Reproduce the stored data below word for word, leaving out the pictures.

[Stored data]
================
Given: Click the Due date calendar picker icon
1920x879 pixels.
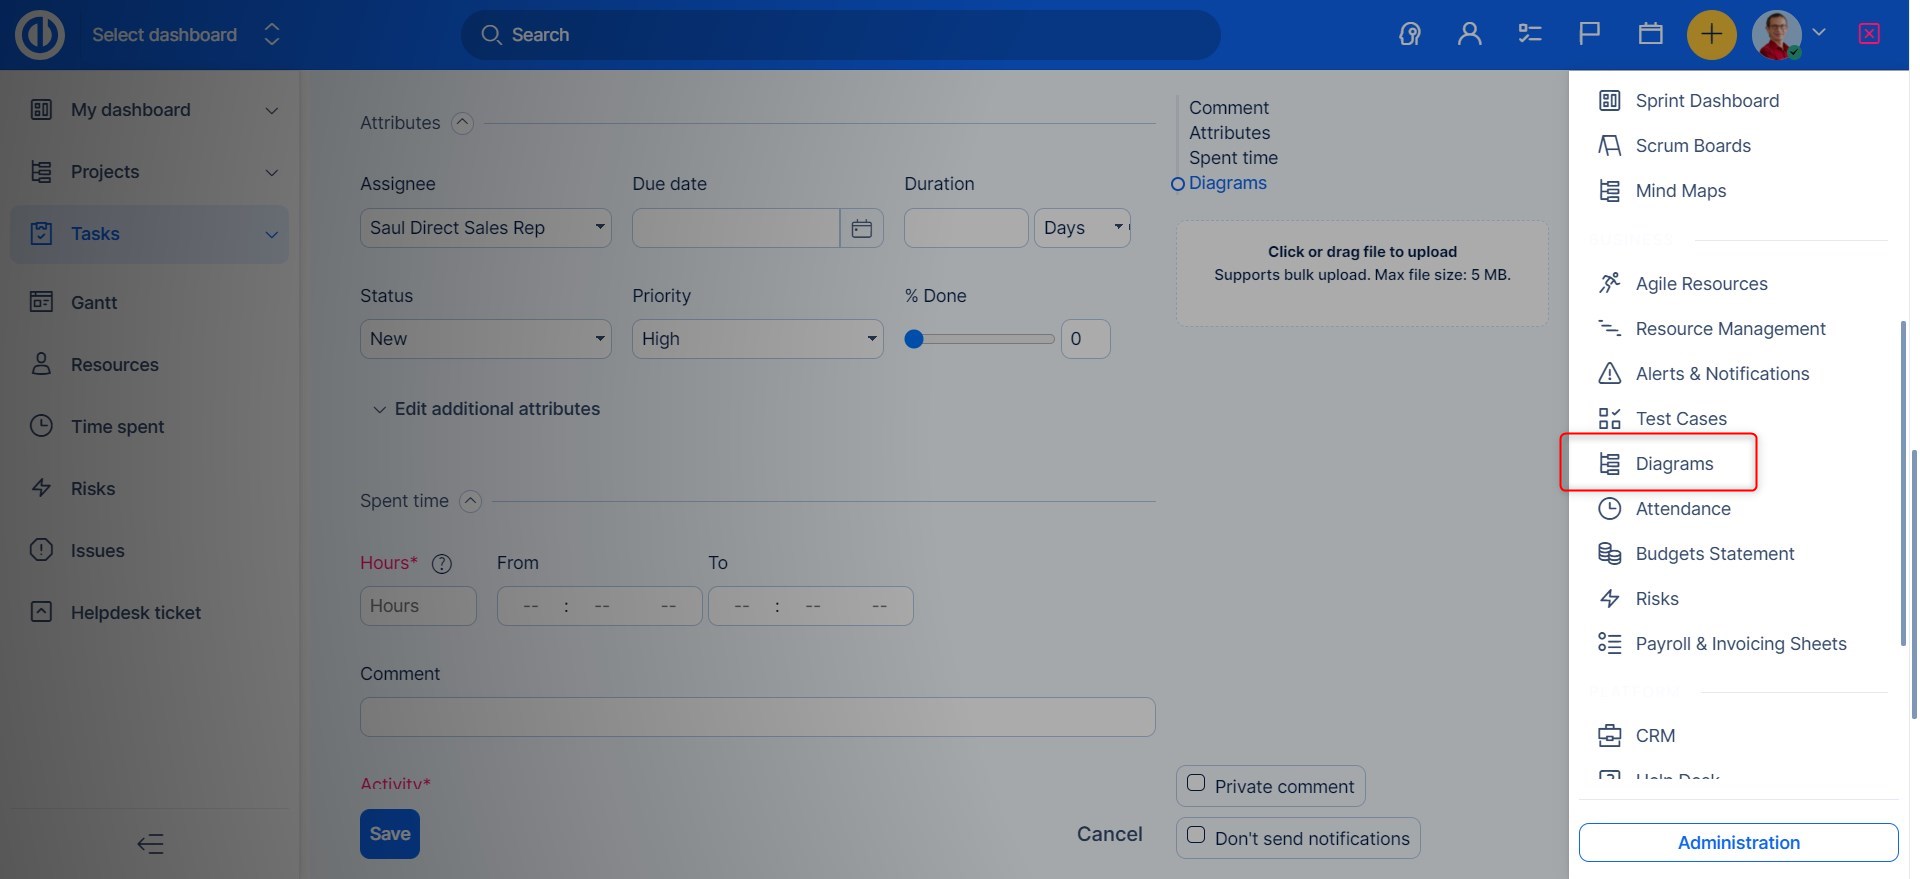Looking at the screenshot, I should (861, 229).
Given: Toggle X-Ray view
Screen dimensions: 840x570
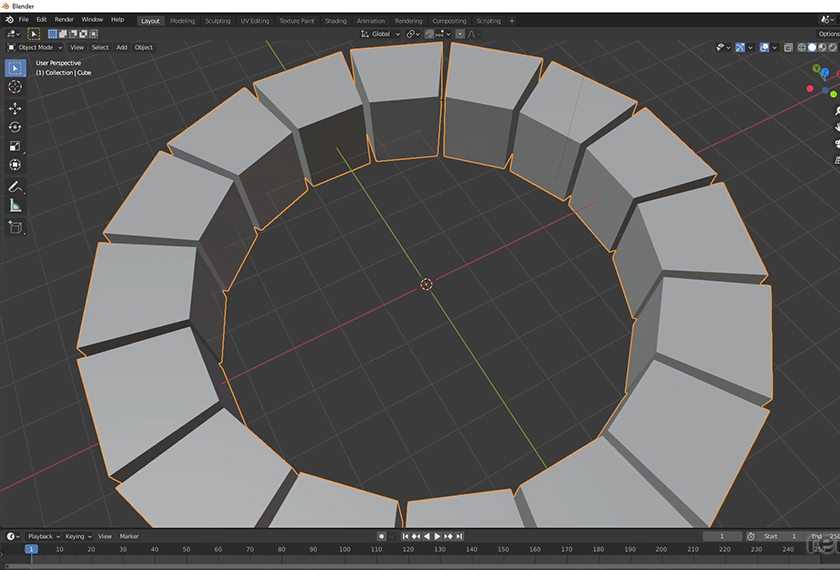Looking at the screenshot, I should (x=789, y=47).
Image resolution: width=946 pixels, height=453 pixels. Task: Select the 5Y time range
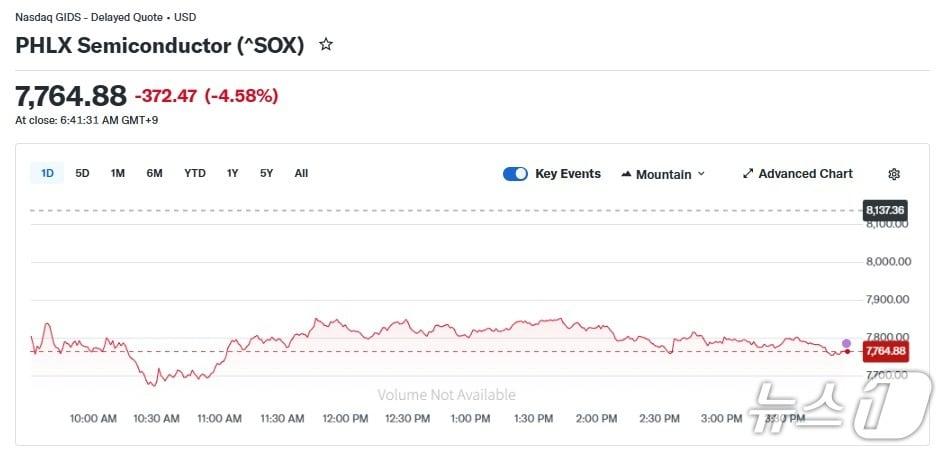click(267, 173)
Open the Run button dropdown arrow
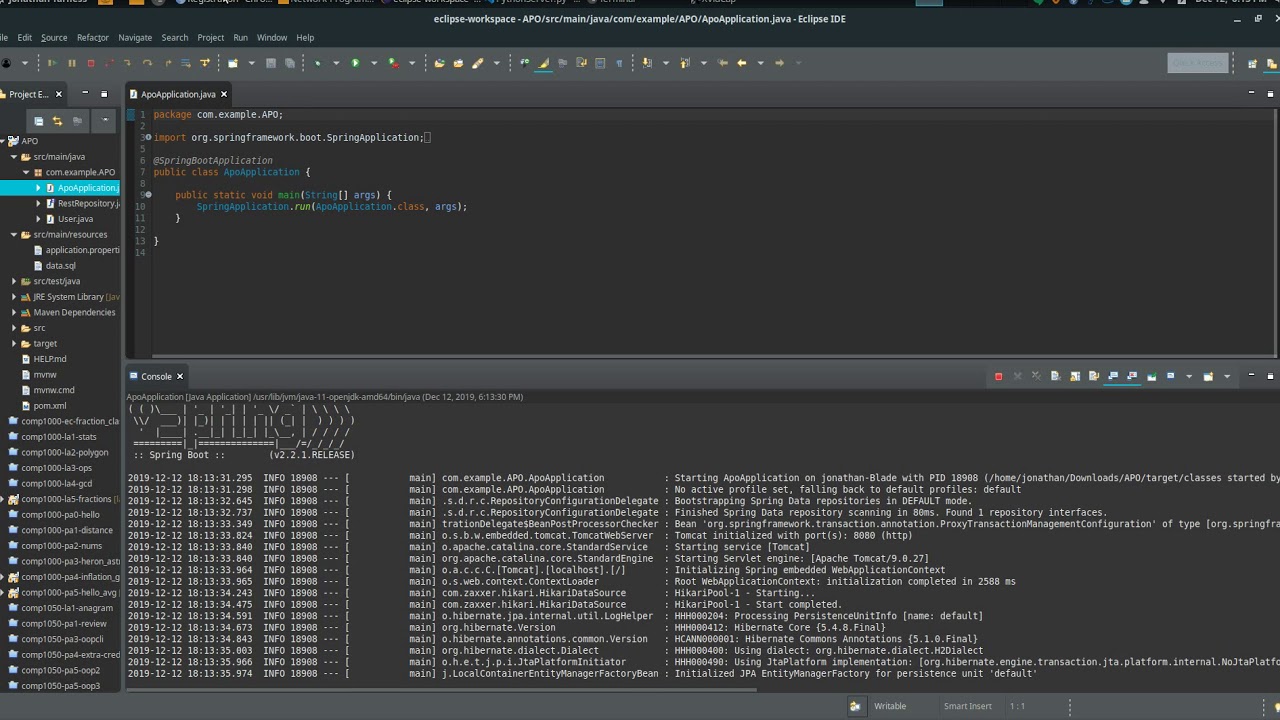Image resolution: width=1280 pixels, height=720 pixels. [373, 63]
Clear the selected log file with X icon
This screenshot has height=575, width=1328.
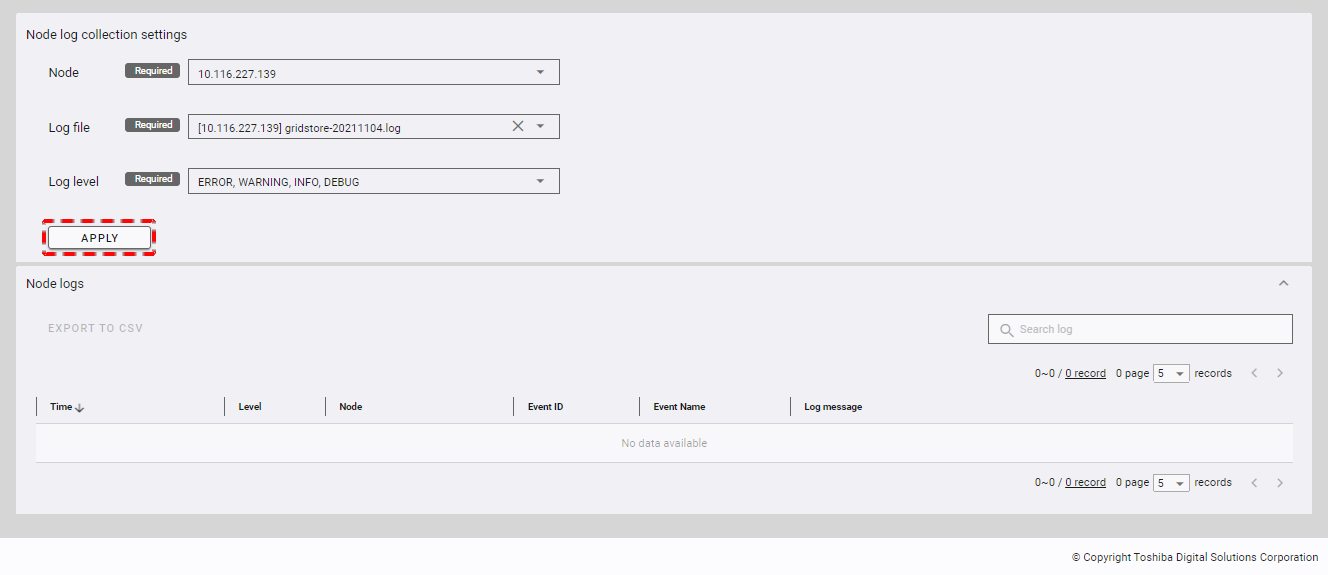point(518,126)
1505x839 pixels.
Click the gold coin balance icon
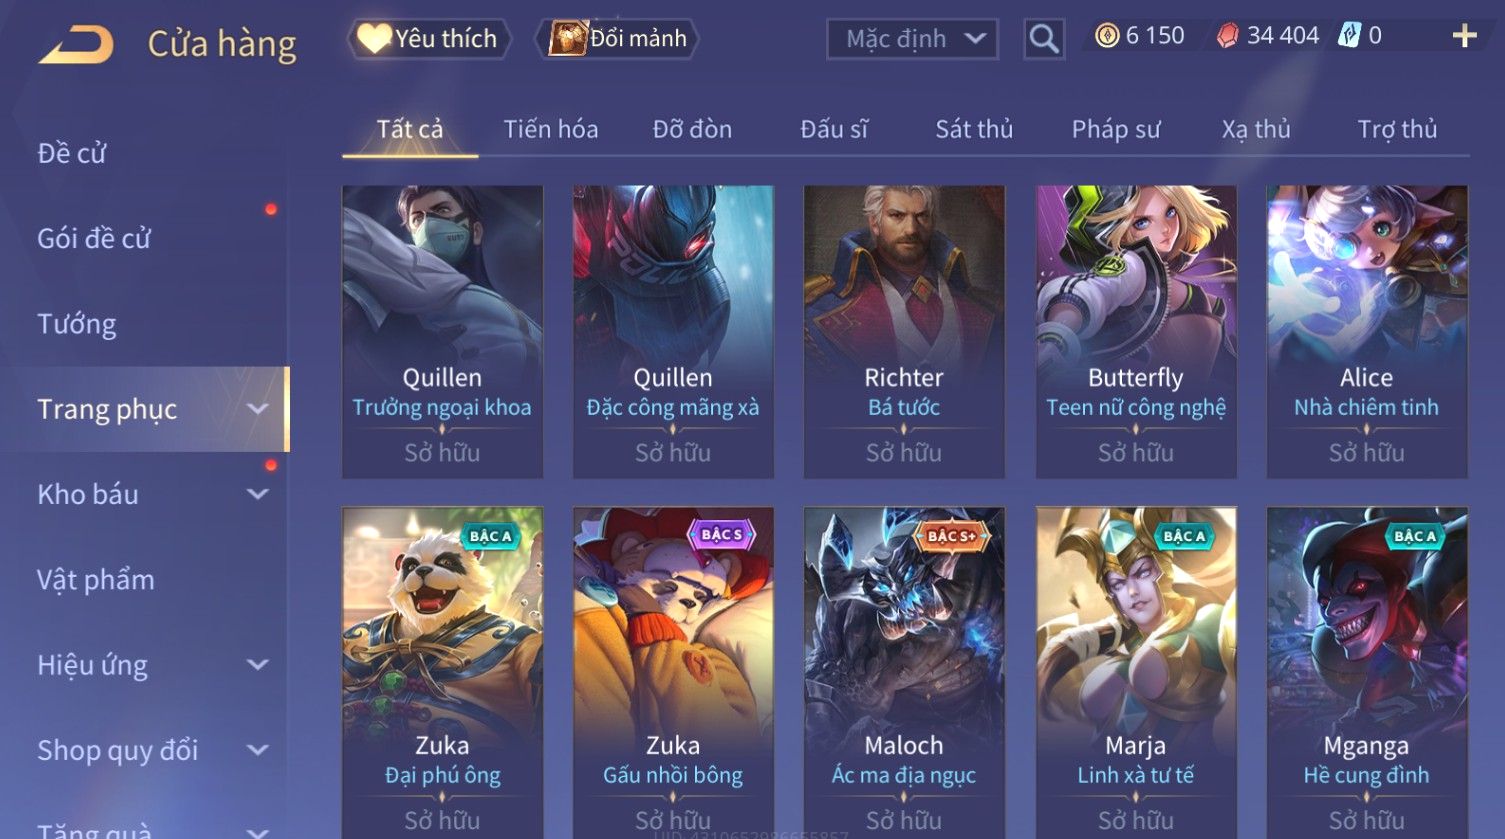pos(1106,37)
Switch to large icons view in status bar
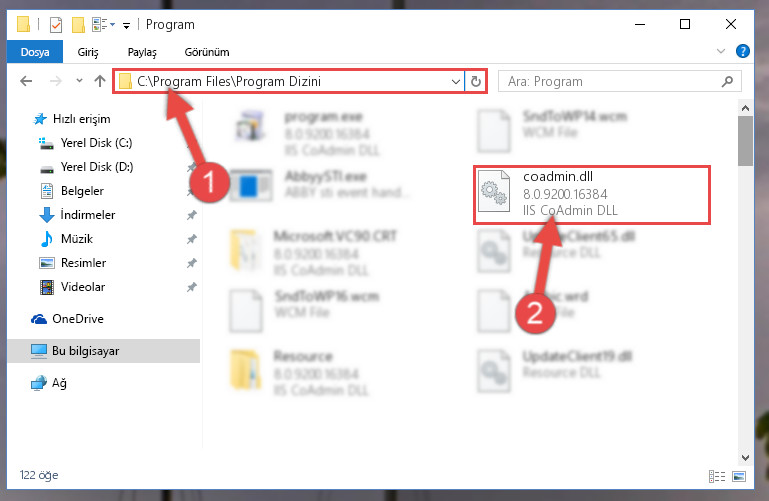 click(x=739, y=476)
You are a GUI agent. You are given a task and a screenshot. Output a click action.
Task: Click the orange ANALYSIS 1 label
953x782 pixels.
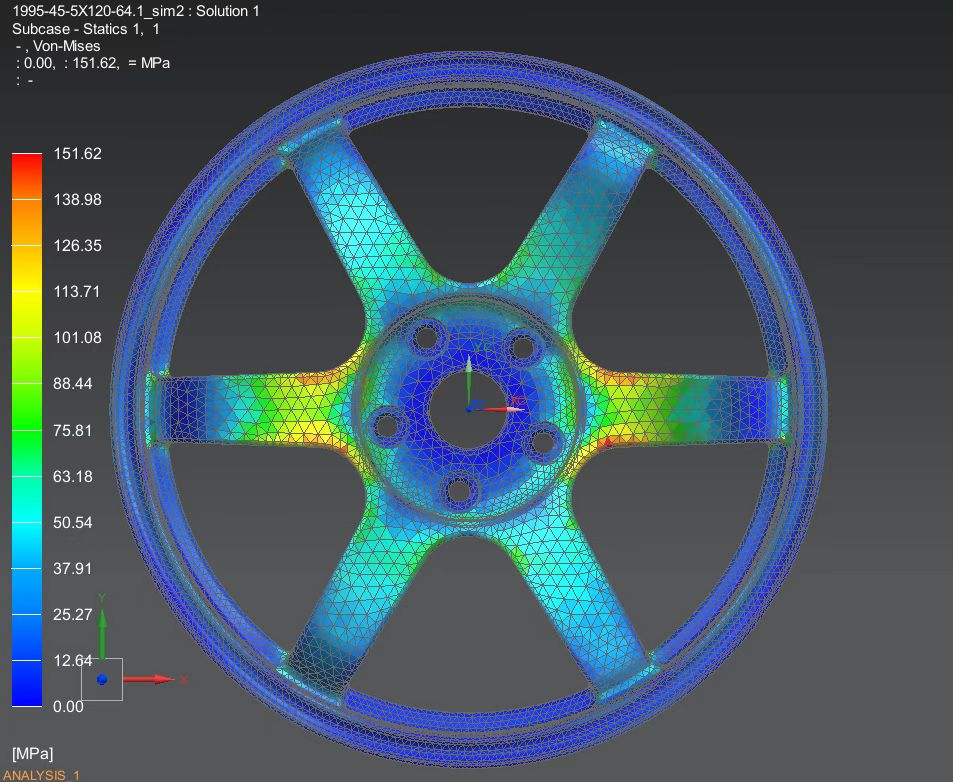coord(41,775)
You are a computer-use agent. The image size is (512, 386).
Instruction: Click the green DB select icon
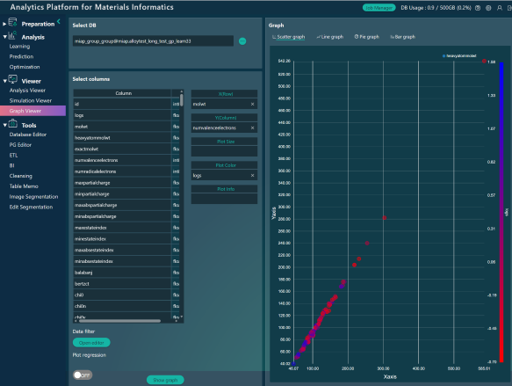pyautogui.click(x=242, y=41)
================
> RESULT FOR THIS TASK
Given: Click the Due date calendar picker icon
1920x879 pixels.
Looking at the screenshot, I should (861, 229).
Given: Toggle X-Ray view
Screen dimensions: 840x570
Looking at the screenshot, I should (x=789, y=47).
Image resolution: width=946 pixels, height=453 pixels. Task: Select the 5Y time range
click(267, 173)
Open the Run button dropdown arrow
Image resolution: width=1280 pixels, height=720 pixels. [373, 63]
Clear the selected log file with X icon
This screenshot has height=575, width=1328.
point(518,126)
1505x839 pixels.
Click the gold coin balance icon
pos(1106,37)
Switch to large icons view in status bar
 click(x=739, y=476)
You are a GUI agent. You are given a task and a screenshot. Output a click action.
Task: Click the orange ANALYSIS 1 label
953x782 pixels.
coord(41,775)
You are a computer-use agent. The image size is (512, 386).
Instruction: Click the green DB select icon
pyautogui.click(x=242, y=41)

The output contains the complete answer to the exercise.